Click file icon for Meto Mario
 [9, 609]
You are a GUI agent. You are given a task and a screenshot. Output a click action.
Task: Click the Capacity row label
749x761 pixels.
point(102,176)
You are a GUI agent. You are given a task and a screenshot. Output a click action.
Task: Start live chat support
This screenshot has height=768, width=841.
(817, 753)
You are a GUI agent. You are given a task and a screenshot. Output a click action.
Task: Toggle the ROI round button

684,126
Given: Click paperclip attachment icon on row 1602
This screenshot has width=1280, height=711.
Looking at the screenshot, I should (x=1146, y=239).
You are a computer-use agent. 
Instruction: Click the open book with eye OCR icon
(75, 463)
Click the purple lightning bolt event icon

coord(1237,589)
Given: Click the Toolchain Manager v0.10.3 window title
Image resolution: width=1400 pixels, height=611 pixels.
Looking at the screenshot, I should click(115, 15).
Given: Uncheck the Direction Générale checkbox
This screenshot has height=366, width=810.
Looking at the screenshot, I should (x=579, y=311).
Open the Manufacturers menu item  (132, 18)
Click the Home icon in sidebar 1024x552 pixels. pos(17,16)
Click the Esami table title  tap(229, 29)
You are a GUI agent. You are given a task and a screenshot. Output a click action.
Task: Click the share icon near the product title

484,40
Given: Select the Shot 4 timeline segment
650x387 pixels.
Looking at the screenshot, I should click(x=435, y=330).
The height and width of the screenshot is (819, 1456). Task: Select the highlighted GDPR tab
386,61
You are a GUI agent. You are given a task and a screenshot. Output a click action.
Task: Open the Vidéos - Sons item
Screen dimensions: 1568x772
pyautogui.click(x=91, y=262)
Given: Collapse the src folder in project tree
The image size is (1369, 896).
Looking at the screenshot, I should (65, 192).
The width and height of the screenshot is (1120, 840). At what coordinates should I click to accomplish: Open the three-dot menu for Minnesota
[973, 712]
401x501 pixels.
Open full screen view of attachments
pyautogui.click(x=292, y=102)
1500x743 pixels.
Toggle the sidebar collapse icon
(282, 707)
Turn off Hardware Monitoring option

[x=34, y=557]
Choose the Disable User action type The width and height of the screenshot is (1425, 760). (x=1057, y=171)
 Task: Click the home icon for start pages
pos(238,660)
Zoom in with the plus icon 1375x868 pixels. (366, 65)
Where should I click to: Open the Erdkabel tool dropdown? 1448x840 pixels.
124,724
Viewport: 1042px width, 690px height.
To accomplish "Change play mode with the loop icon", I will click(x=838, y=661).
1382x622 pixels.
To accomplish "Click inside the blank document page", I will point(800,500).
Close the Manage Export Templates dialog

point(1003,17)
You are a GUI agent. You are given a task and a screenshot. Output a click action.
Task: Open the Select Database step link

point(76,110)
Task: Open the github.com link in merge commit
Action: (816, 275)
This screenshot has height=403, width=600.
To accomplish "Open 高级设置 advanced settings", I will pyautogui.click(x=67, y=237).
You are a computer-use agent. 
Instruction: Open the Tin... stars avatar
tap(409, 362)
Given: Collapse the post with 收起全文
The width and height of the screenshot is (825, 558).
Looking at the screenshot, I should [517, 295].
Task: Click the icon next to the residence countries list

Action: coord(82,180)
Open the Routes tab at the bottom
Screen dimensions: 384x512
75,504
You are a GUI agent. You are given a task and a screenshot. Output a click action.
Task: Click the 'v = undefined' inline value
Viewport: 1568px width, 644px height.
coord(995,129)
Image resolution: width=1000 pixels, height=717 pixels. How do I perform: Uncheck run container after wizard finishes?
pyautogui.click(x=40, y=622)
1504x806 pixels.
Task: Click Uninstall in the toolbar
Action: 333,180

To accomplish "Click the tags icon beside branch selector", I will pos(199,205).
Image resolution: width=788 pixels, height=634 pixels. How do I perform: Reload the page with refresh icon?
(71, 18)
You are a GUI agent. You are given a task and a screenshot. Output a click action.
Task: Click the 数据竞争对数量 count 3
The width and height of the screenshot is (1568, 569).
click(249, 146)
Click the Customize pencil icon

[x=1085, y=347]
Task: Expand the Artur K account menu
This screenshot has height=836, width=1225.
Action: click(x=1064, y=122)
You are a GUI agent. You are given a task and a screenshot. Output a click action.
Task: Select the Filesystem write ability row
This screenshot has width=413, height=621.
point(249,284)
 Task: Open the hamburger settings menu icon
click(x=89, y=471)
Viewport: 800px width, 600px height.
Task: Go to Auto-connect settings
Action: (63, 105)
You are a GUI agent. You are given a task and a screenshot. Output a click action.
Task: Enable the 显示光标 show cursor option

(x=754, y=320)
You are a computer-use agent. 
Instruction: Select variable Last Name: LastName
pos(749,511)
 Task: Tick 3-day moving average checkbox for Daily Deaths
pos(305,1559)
* * * * *
*Exercise directions*:
Within the records, filter for lines that contain the word "will" and show each one.

*Finished exercise*:
To accomplish "Change play mode with the loop icon", I will click(x=838, y=661).
To accomplish "Click inside the blank document page", I will point(800,500).
To accomplish "Open 高级设置 advanced settings", I will pyautogui.click(x=67, y=237).
To accomplish "Click the tags icon beside branch selector", I will pos(199,205).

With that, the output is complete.